▸ **YOUR TASK**: All that is wanted is the exact lines from the one with "Where should I" through the last line of the entries, with both ends kept and every picture left out.

▸ **AVAILABLE DATA**:

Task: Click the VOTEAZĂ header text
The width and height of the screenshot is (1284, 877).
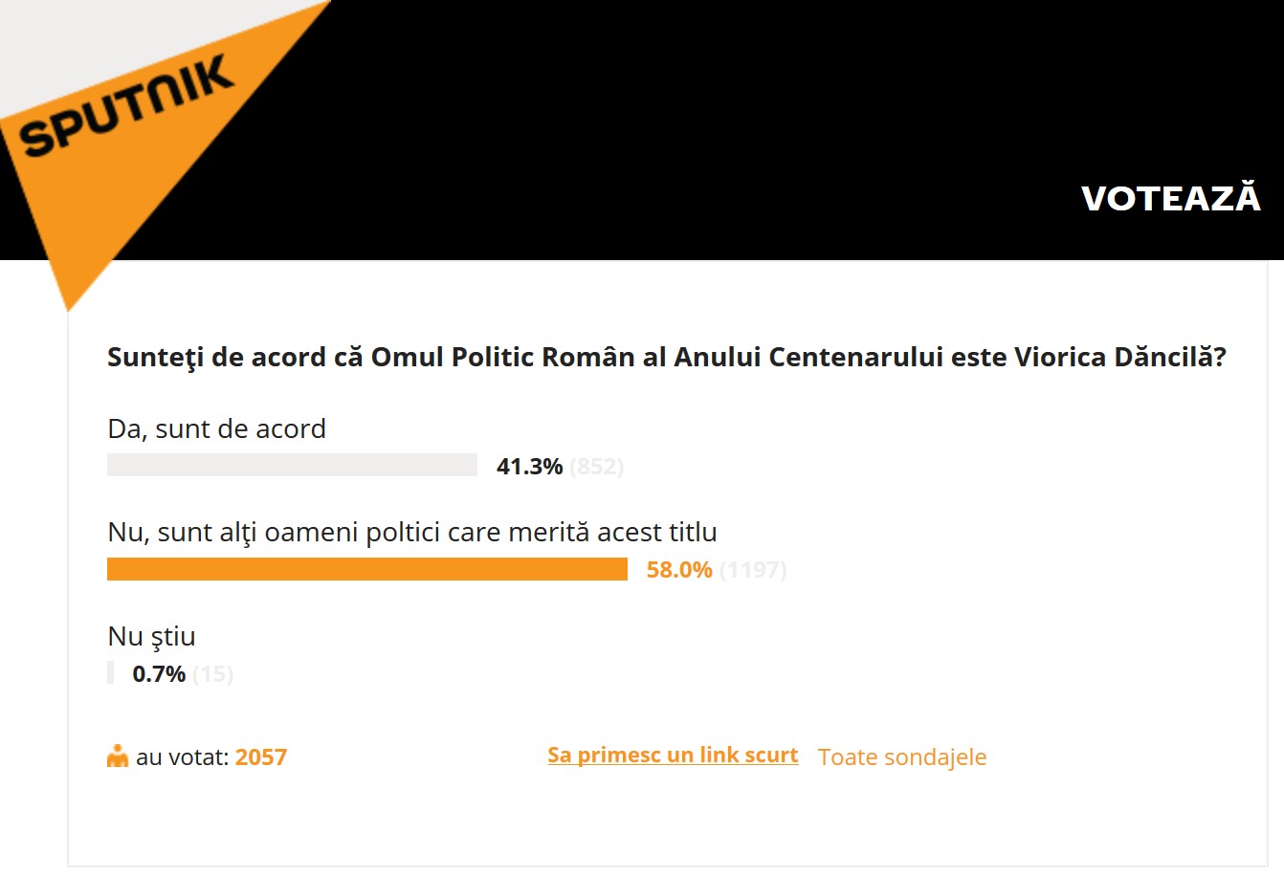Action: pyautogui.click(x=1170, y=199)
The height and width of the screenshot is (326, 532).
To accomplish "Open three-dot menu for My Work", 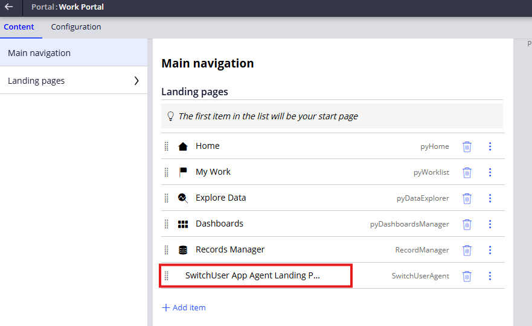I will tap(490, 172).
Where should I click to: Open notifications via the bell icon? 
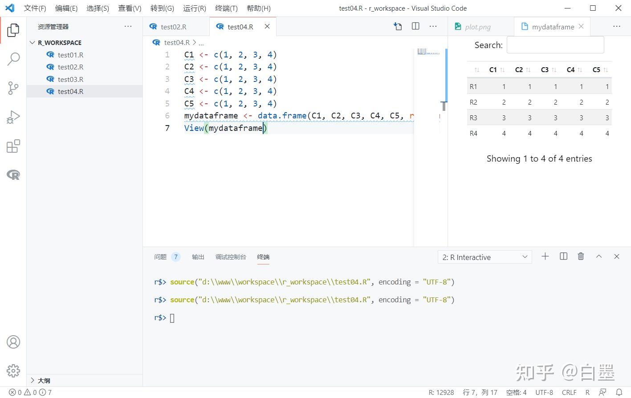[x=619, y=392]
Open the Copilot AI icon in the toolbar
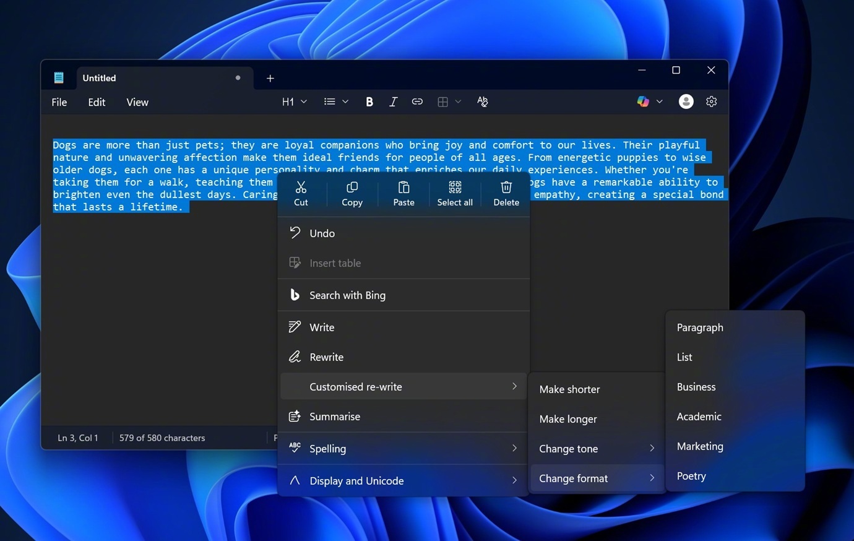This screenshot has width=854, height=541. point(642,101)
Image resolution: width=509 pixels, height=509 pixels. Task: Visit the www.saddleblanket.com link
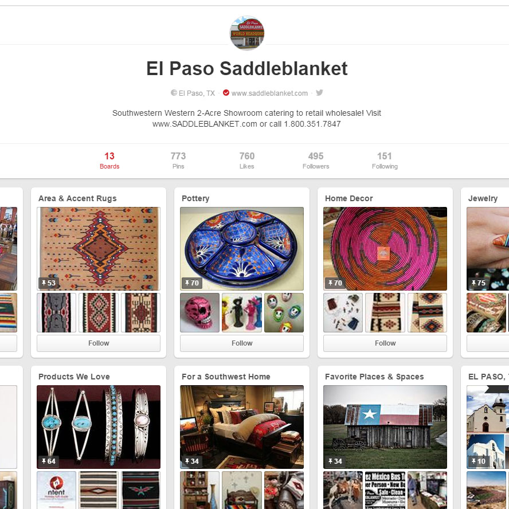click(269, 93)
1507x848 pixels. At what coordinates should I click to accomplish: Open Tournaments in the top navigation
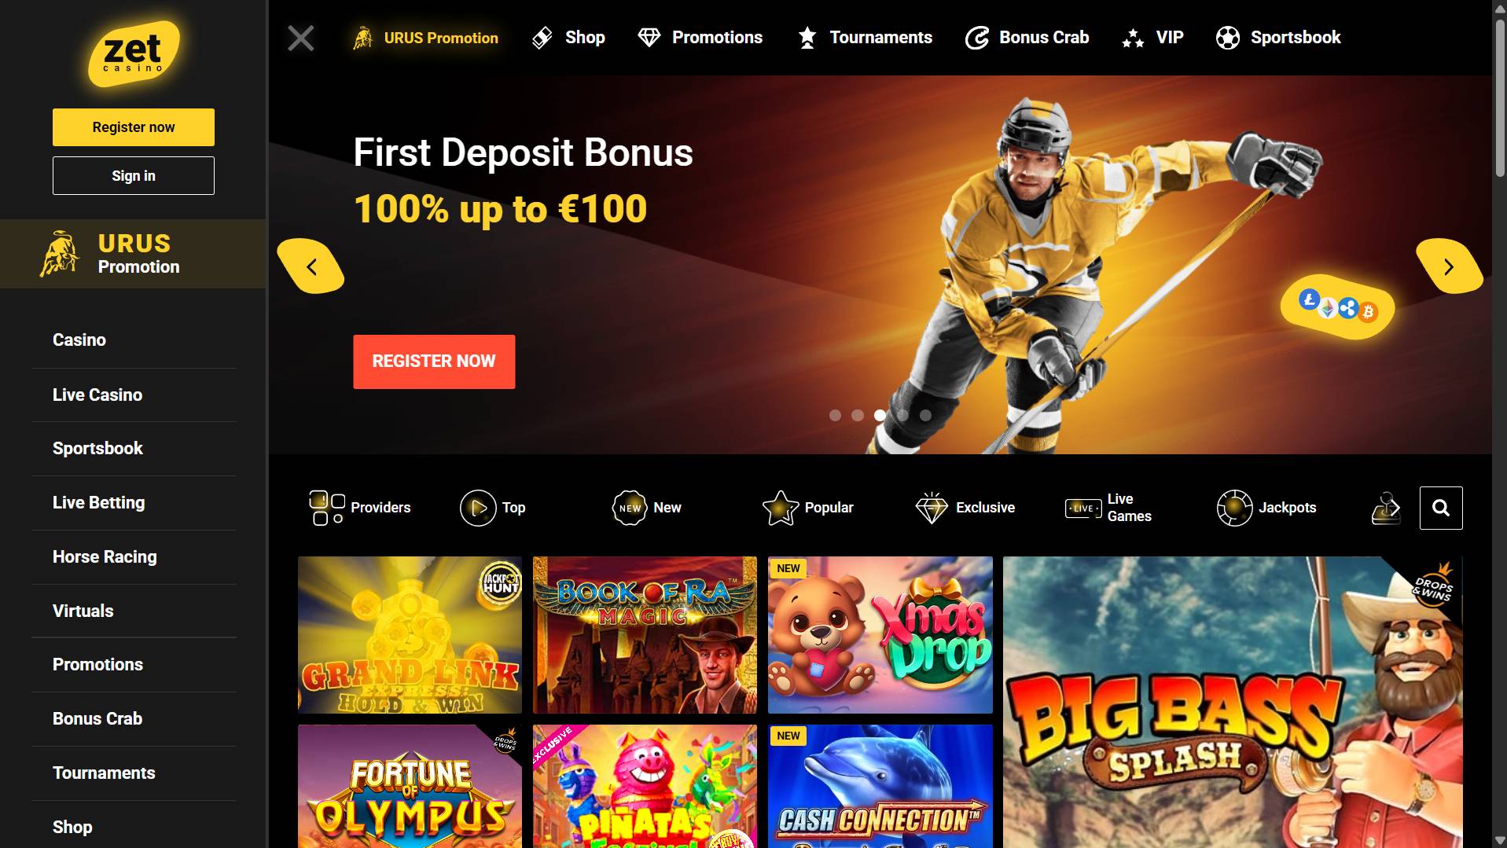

▸ **OUTPUT BELOW**:
Where should I click to: Open notifications via the bell icon? 
[x=619, y=392]
Open the Copilot AI icon in the toolbar
This screenshot has width=854, height=541. point(642,101)
Image resolution: width=509 pixels, height=509 pixels. Task: Visit the www.saddleblanket.com link
click(269, 93)
1507x848 pixels. At what coordinates should I click to accomplish: Open Tournaments in the top navigation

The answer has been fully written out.